We've known for a long time that a traumatic brain injury can have a lasting effect on the health of your brain. But researchers have never figured out why the effects of such injuries were so long-lasting, far-reaching, and implicated in a variety of diseases. These can include Alzheimer's, Parkinson's, PTSD, strokes, ADHD, autism, depression, and even schizophrenia. Until recently, scientists weren't sure what the direct link between injury and these issues was. Now, research being conducted at UCLA is beginning to shed some light on this connection.
Of course, when you experience a head injury, you expect to have some physical damage. Ultimately, if you damage your head, you're hurting tissue, which is made up of cells. And these cells are governed by DNA. But not all DNA is created equal. Researchers have discovered so-called "master genes" that are in charge of hundreds of other genes. Hurt these master genes, and you could be in trouble.
Many of the genes controlled by master genes are responsible for producing proteins. But if the master genes aren't giving good directions, the proteins may become misshapen, or the genes might not know how many to make. These malformed proteins can lead to issues like Alzheimer's.
◇ ◇ ◇
How to complete this task: According to the brain-injury text, why can damage to master genes lead to issues like Alzheimer's? Answer in one to three sentences. The records come from a different source than the text.
◇ ◇ ◇
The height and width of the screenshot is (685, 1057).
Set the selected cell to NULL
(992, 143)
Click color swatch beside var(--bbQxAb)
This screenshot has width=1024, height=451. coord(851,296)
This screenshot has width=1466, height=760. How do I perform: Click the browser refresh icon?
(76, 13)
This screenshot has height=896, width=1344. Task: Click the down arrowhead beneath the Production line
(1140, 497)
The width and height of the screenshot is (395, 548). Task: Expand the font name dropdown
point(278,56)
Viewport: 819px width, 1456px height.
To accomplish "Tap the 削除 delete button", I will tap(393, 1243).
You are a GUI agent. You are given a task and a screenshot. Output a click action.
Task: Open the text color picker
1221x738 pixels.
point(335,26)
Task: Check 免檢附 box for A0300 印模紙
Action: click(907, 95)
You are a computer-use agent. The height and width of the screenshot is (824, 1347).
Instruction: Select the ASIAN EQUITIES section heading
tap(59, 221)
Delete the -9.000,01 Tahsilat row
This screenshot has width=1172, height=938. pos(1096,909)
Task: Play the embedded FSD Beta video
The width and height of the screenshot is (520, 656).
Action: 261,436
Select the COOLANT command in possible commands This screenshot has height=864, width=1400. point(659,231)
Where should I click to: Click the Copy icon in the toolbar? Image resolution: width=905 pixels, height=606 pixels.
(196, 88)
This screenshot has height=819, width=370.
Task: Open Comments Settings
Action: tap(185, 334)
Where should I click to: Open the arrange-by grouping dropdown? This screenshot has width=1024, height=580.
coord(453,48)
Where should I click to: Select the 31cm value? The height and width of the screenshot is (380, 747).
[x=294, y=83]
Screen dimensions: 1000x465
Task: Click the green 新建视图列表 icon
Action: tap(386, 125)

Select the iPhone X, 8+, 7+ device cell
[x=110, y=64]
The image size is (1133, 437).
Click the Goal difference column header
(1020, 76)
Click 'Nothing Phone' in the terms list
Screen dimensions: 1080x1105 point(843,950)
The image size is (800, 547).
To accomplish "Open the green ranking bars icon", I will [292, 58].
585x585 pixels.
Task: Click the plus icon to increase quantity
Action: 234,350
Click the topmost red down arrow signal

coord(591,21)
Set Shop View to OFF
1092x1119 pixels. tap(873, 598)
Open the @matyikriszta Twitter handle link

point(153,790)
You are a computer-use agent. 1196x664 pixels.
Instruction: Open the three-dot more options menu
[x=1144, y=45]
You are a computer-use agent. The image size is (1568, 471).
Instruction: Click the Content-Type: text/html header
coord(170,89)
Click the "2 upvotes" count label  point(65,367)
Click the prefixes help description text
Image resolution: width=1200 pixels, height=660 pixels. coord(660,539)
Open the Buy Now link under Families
◇ ◇ ◇
Answer space: Master genes control many other genes, including those that produce proteins. If the master genes aren't giving good directions, those proteins may become misshapen or be made in the wrong amounts, and such malformed proteins can lead to issues like Alzheimer's.